Гранд же Гильермо тем временем, отставив вино, обогнул стол, облокотился на него локтями, рассматривая карту и негромко о чем-то переругиваясь со стариком. Тональность разговора потихоньку возрастала, пока, наконец, картограф не отступил с поклоном и не поплелся к выходу.
— Гранд Игулада-де-Кераль выразил свое недоумение, — ухмыльнулся князь Друцкий, — отчего с него спросили пятьдесят дукатов за великую тайну, которую любой приезжий с легкостью угольком на столе рисует. И кажется, цену весьма изрядно удалось сбить.
Хозяин замка уважительно поклонился Звереву, указал на карту:
— Ты хорошо знаком с тайнами дальних пределов мира, Андрей Васильевич, — перетолмачил дядюшка. — Легко указываешь, где земли, каковы они и каковы их обитатели. Обстоятельный план для освоения сих мест предлагаешь. Вестимо, Андрей Васильевич, ты и сам намерен в сем предприятии участие принять?
— Сам? — настала очередь серьезно задуматься и Андрею.
Отправиться на край света в неведомые земли, начать из ничего новую жизнь. Нужно ли ему это?
— Да, батюшка, да! — горячо кинулся к нему Ермолай. — Отрежем себе мечом новое королевство! Стократно супротив княжества! Города срубим, замки построим!
— Ну, старое наше княжество тоже совсем не плохо, — пожал плечами Зверев. Хотя, конечно, и понимал: еще два-три поколения, и от звучного титула княжеского только название и останется. Коли пару раз земли меж двумя-тремя наследниками поделить, то у каждого богатства лишь на крестьянский двор в итоге. А будет ли еще царская милость и награждение землями, али нет — неведомо. Пути Господни неисповедимы: сегодня награждает, завтра отворачивается. Дочерям же и вовсе только приданое собирай, их государь уж всяко поместьями не наградит.

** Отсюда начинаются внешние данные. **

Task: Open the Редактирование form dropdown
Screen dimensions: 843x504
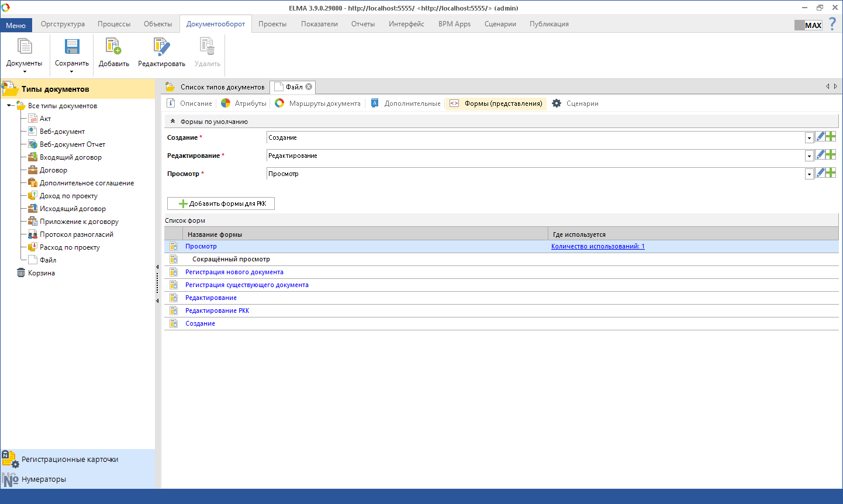Action: [809, 156]
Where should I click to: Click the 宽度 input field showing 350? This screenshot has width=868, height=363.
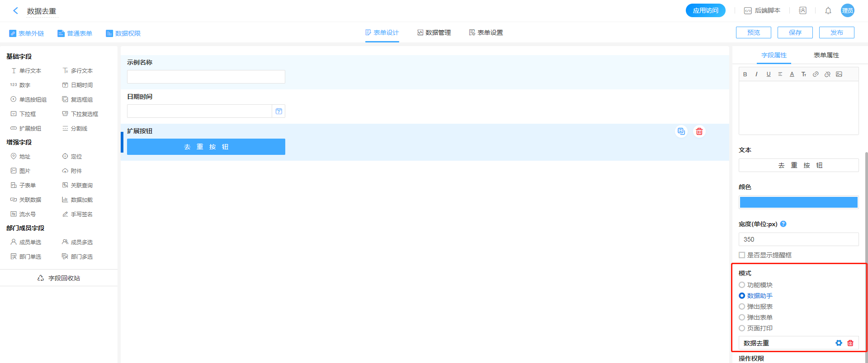point(798,239)
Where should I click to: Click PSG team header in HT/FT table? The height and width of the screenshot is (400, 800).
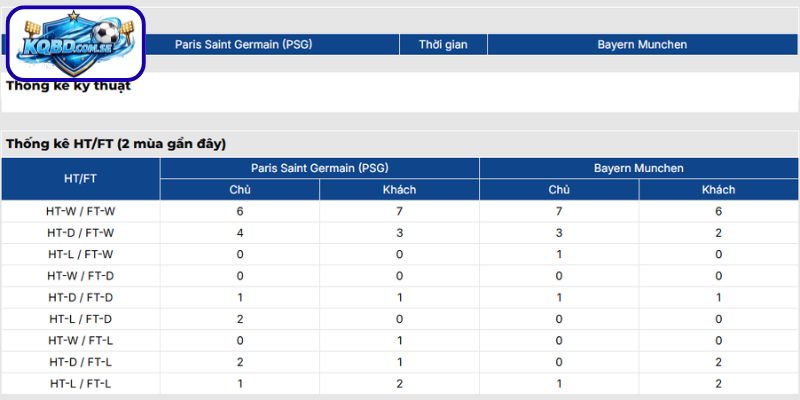pos(319,168)
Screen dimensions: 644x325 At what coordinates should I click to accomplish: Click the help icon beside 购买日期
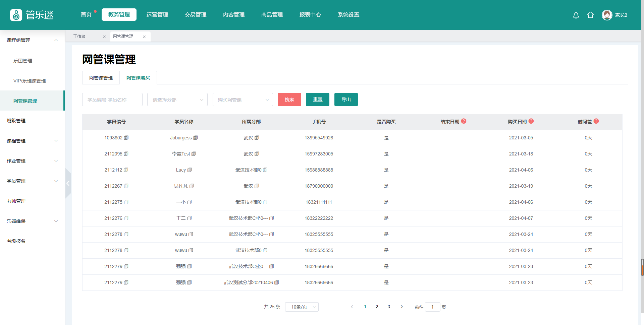(x=531, y=121)
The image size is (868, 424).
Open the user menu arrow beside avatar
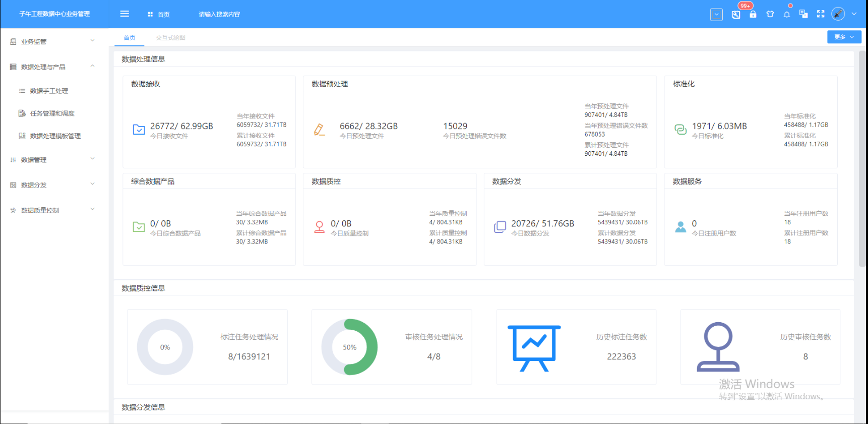854,14
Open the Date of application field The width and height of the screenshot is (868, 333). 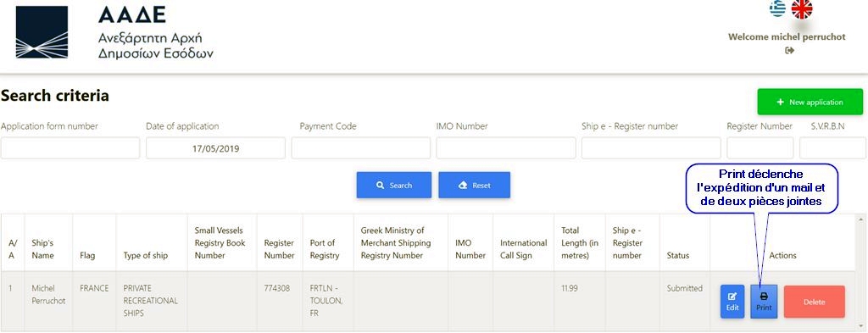tap(216, 148)
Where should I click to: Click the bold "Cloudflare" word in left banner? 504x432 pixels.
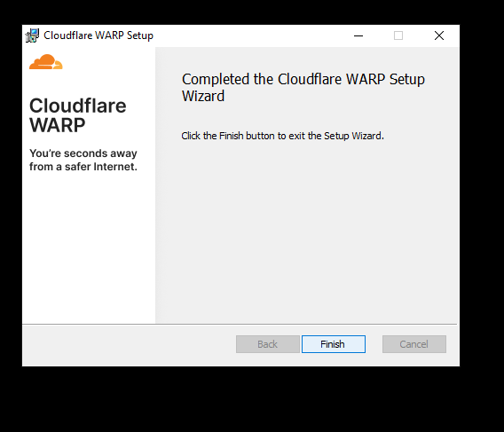(x=78, y=106)
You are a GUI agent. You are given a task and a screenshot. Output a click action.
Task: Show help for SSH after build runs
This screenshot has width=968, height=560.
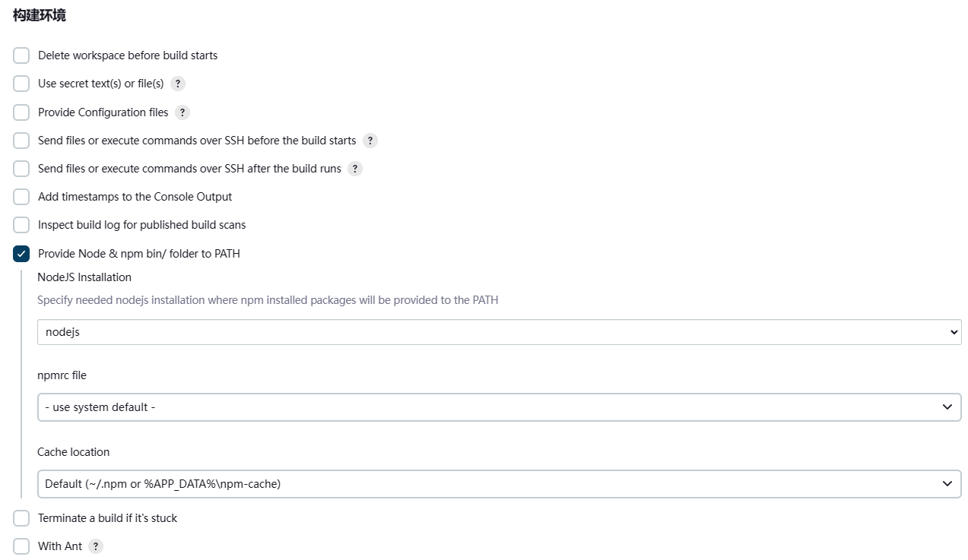pyautogui.click(x=355, y=169)
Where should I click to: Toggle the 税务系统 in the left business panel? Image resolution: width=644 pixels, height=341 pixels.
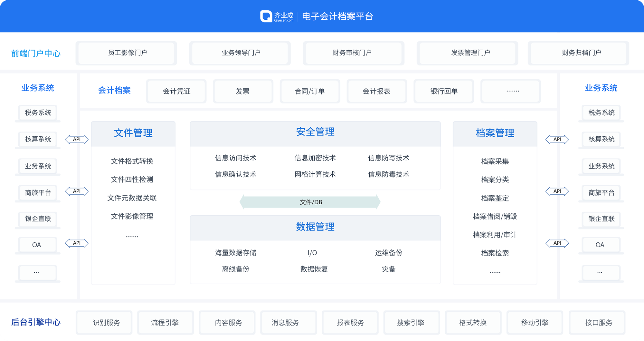tap(37, 113)
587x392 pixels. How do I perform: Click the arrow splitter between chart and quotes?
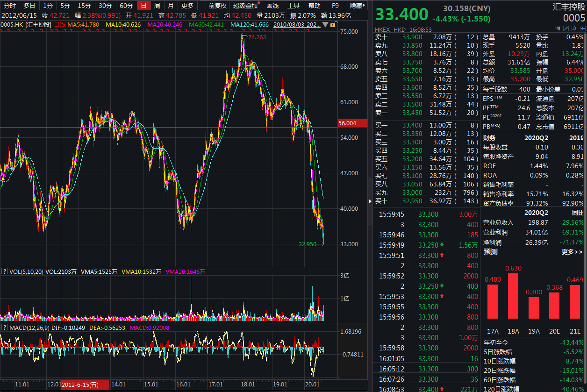coord(370,201)
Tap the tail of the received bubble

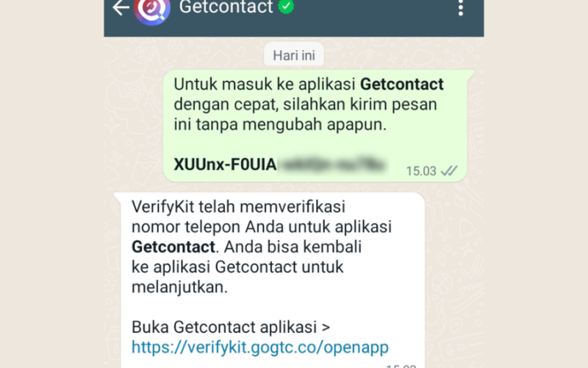[118, 197]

— Матушка, ну скажи! Свет белый посмотрим, себя покажем! Нечто лишней будет земля заморская в прибавку к русскому владению?
— За море? В Америку? — вздохнул, колеблясь, князь Сакульский. — Нечто мы перекати-поле из края в край метаться? Хотя… С другой стороны… Империю Османскую мы отогнали, кровью накрепко умыв, теперь долго не сунется. Со свенами мир полюбовный, с датчанами мир, браком скрепленный, в Польше Иоанн Васильевич и вовсе на трон ныне садится. Мыслю, мир для отчизны мы на одно-два поколения ужо добыли, и сабли наши там ныне ни к чему. Во дворцах и думах сидеть я не привыкший, в имении на печи киснуть тоже дело не княжеское. Может, и правда, махнуть через море-окиян, удаль да сноровку показать? Что скажешь, Полинушка?
— Земли дикие языческие мне вовсе ни к чему, — покачала головой княгиня. — Но коли дети наши на глазах останутся, то и сердцу материнскому спокойнее выйдет.